**Task inputs**
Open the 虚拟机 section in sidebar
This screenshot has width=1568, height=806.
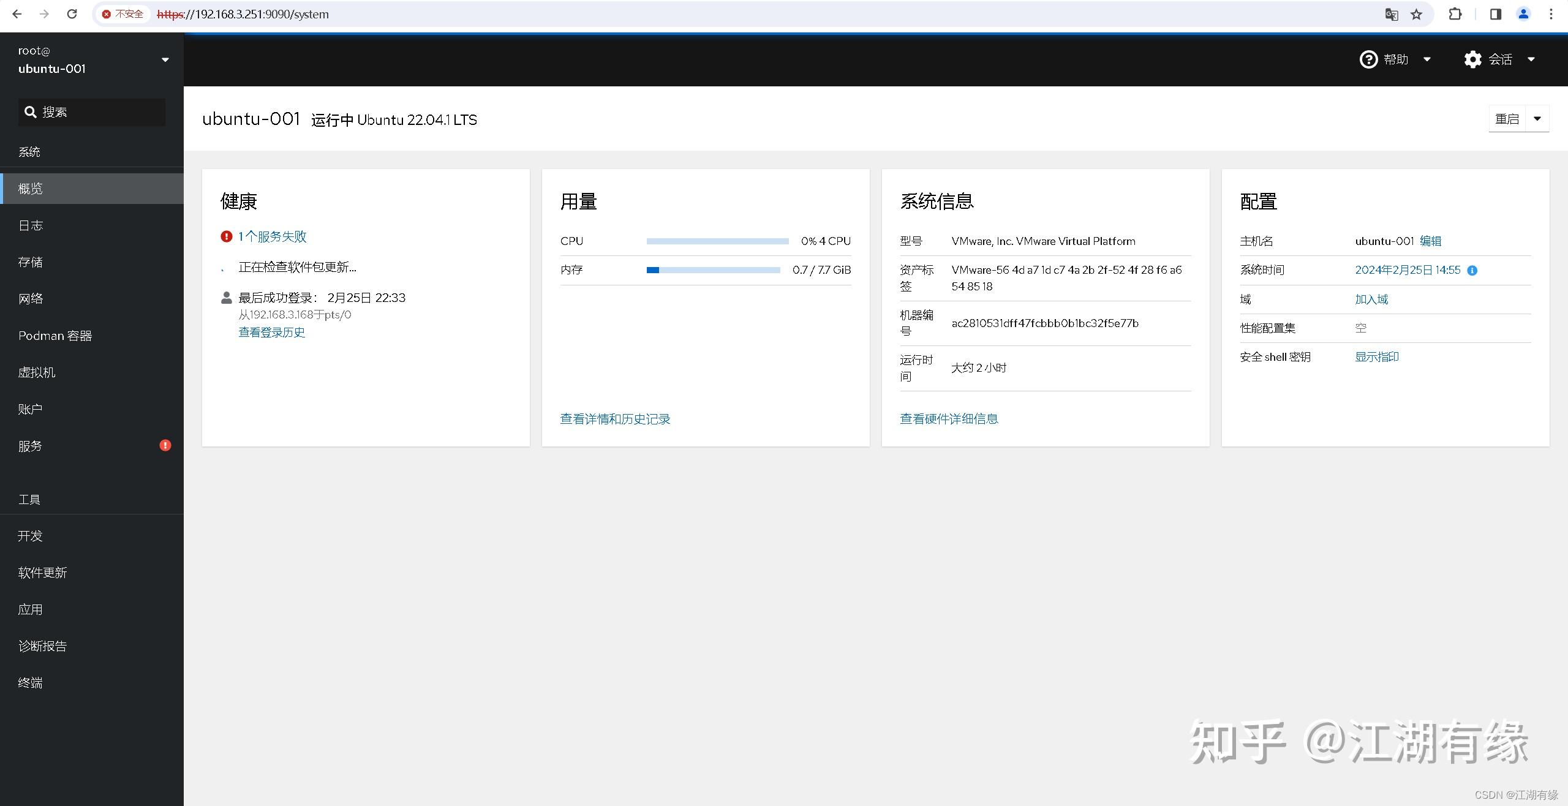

---

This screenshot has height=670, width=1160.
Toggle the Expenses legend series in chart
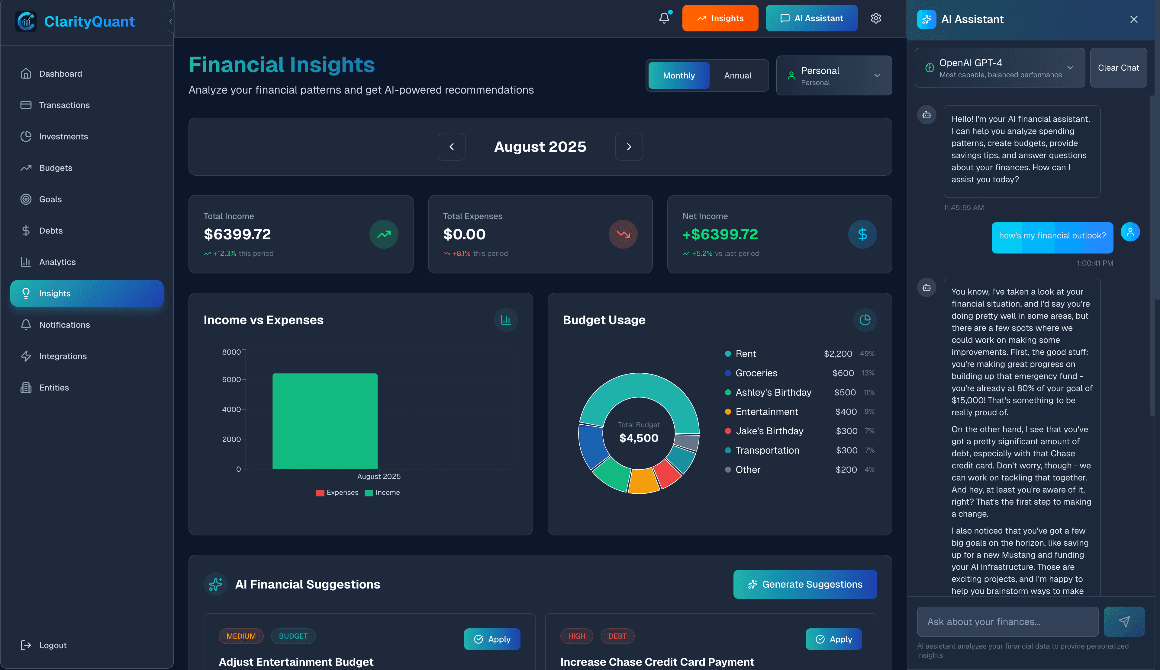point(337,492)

**Exercise instructions**
Where in the records above does the word "width" appear? Copy each line that holds it.

**Your solution**
This screenshot has width=1568, height=806.
This screenshot has height=670, width=1160.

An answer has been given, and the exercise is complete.